• Task: Can you carry on the passage about Hibernate top-level collections from where it stops?

• Passage shown:
Definition:  A top-level collection is a collection defined outside of the scope of an individual class and available for use in all classes in the mapping files.

Scenario: We have one first-rank class, Foo, and a collection of Strings (e.g. people's names) which we wish to make available to other classes without constantly declaring set definitions inside each one.

Set Foo.getNames() // returns a collection of String instances

Hibernate Mapping:
In Hibernate, this could be mapped as follows:

<set role="names" table="names">
    <key column="id" type="string">
    <generator class="uuid.hex"/> </key>
    <element column="name" type="string"/>
</set>

<class name="Foo" table="foo">
    ...
    <collection name="names" column="name_id" role="names"/>
</class>

Note that a top-level collection needs its own key generator, and that this cannot be of the assigned type since it is never exposed to a calling application.

• Given information:

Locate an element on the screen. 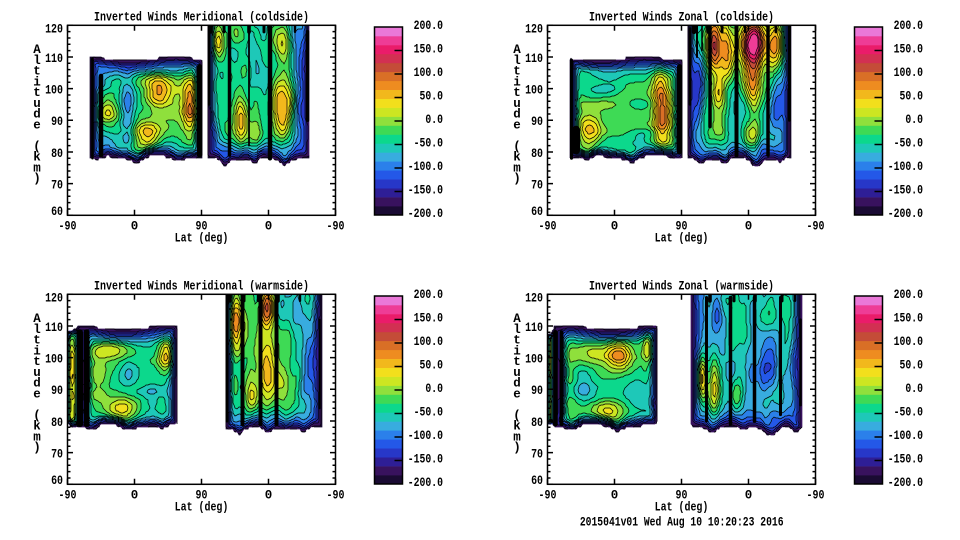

• Your response:
Table Schema:

Foo

id

person_id

Person

id

name


Again, Person does not represents a first-rank class. It is simply a collection of second-rank persistent objects - in this case Strings. Note also that Names simply has id not foo_id. This is to allow it to be used by a variety of first-rank classes. Also, because we cannot use Person's id as a foo_id, we have added a person_id FK to Foo.

Bidirectionality:
There's no bidirectional relationship available here as there is only one first-rank class involved.